■ Screenshot grounding data
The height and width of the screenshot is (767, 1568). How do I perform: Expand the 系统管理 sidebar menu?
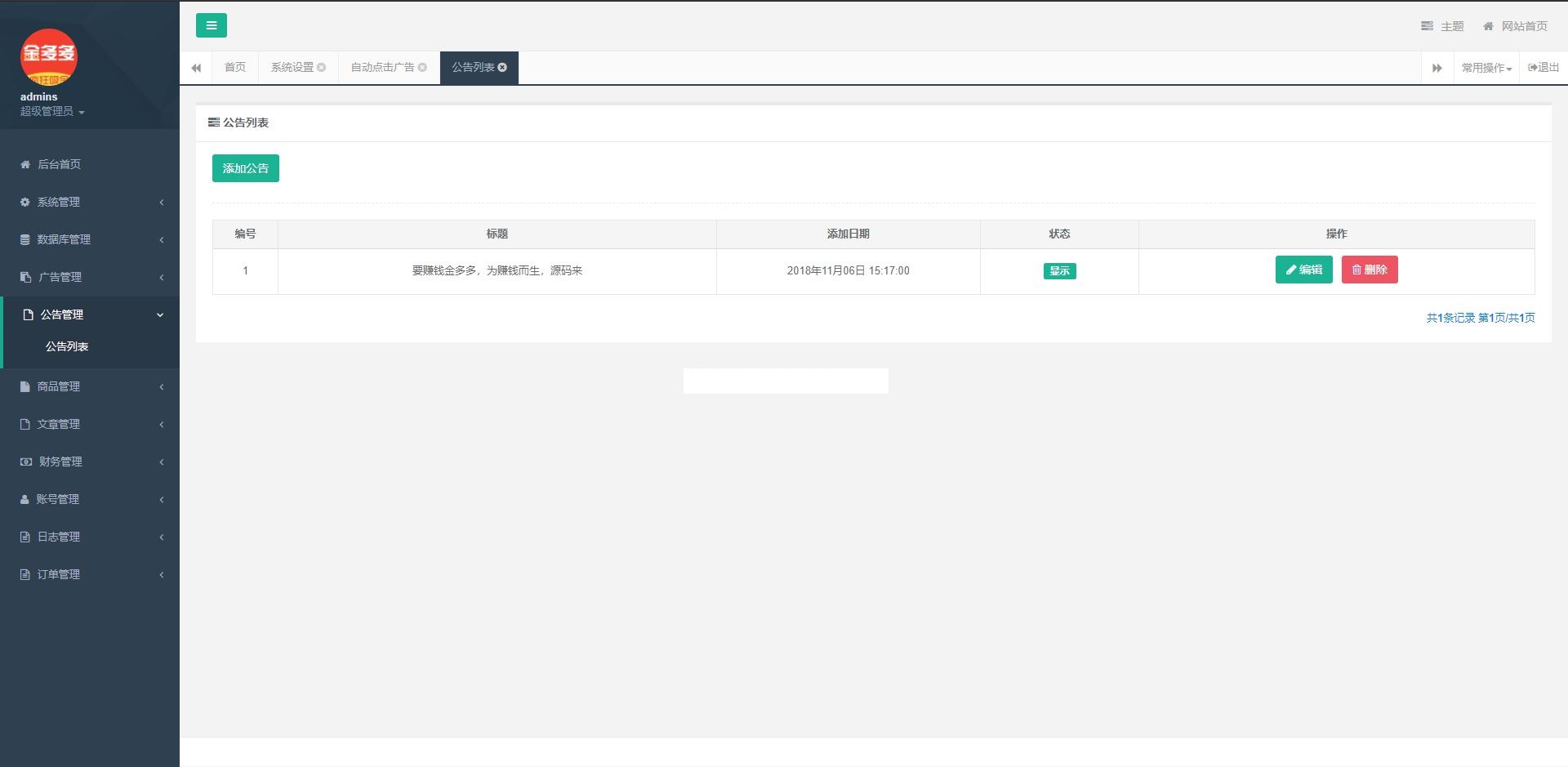(90, 202)
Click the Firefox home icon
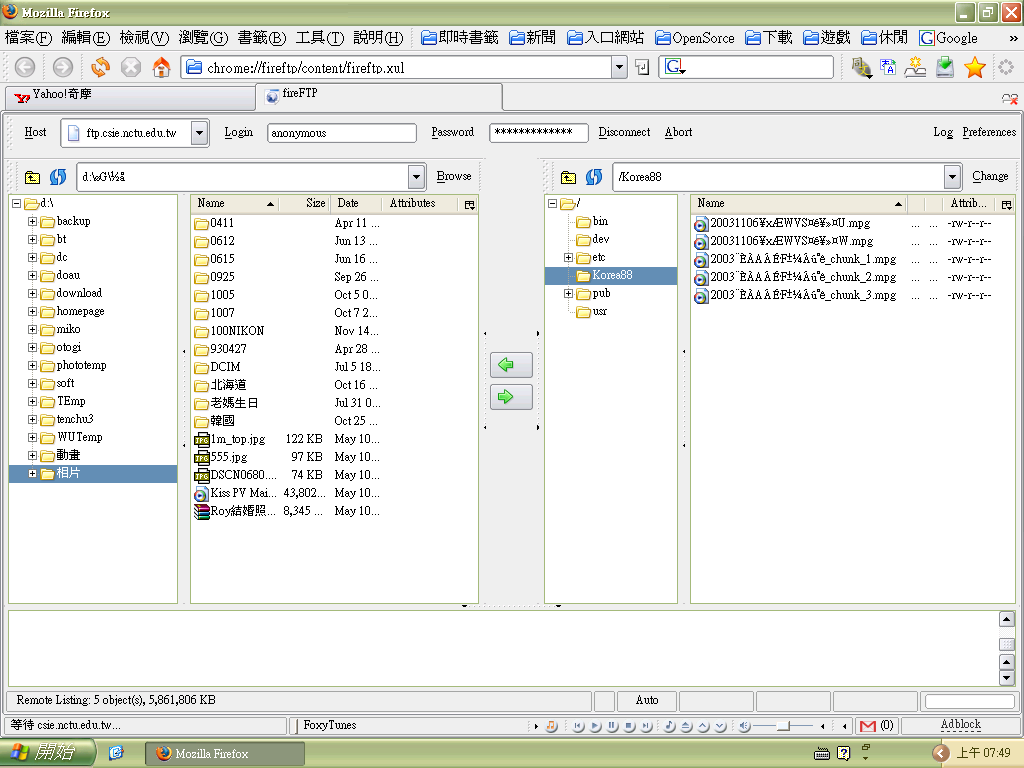 (161, 67)
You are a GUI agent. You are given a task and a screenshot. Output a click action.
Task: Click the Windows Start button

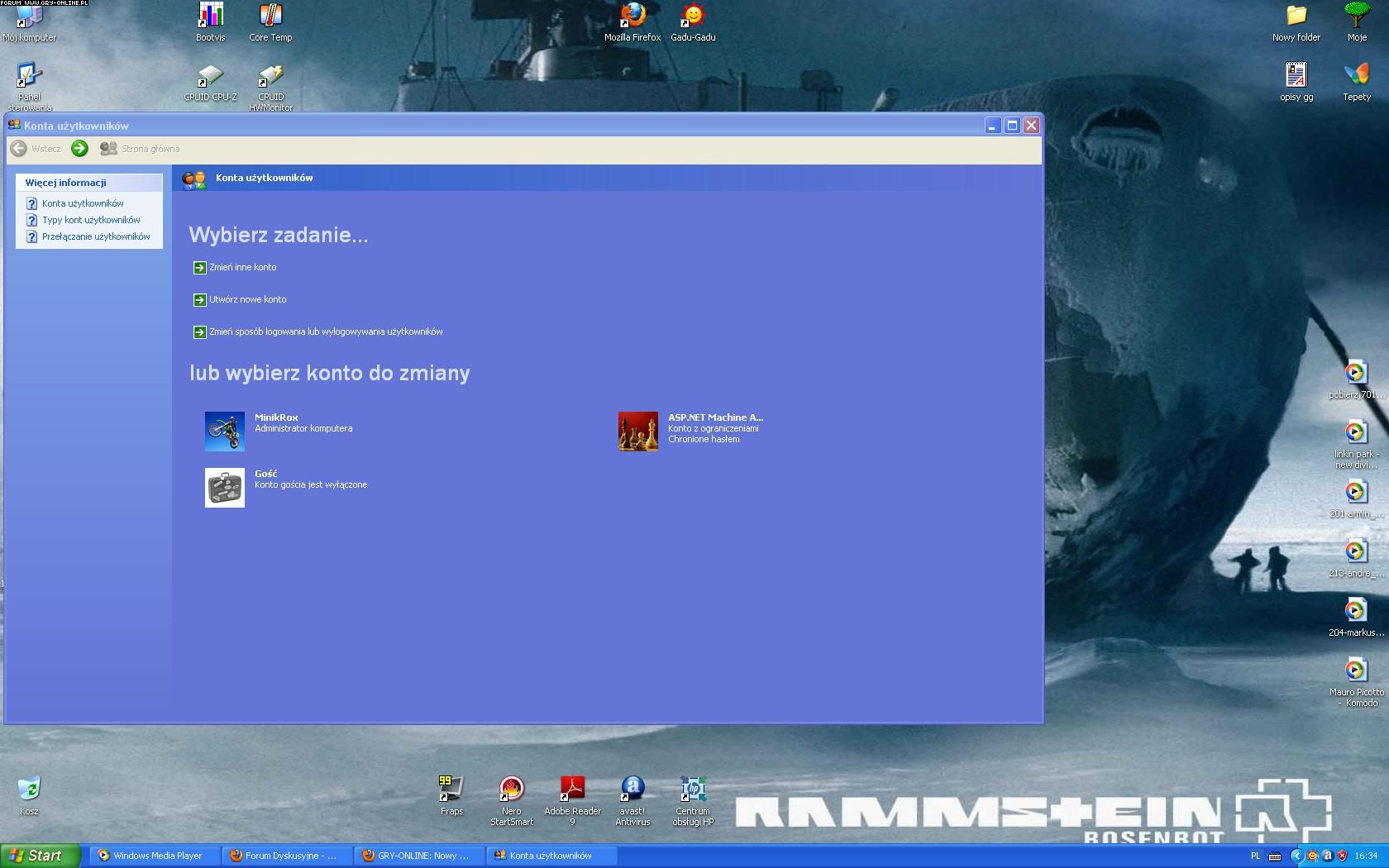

■ Try it
Reproduce each line above precisely, with no pictures.

■ Reply to the exercise
The height and width of the screenshot is (767, 1568). How do I perform: Expand the 系统管理 sidebar menu?
(90, 202)
Click the Firefox home icon
 (161, 67)
You are a GUI agent. You are given a task and a screenshot. Output a click action.
Task: Click the Windows Start button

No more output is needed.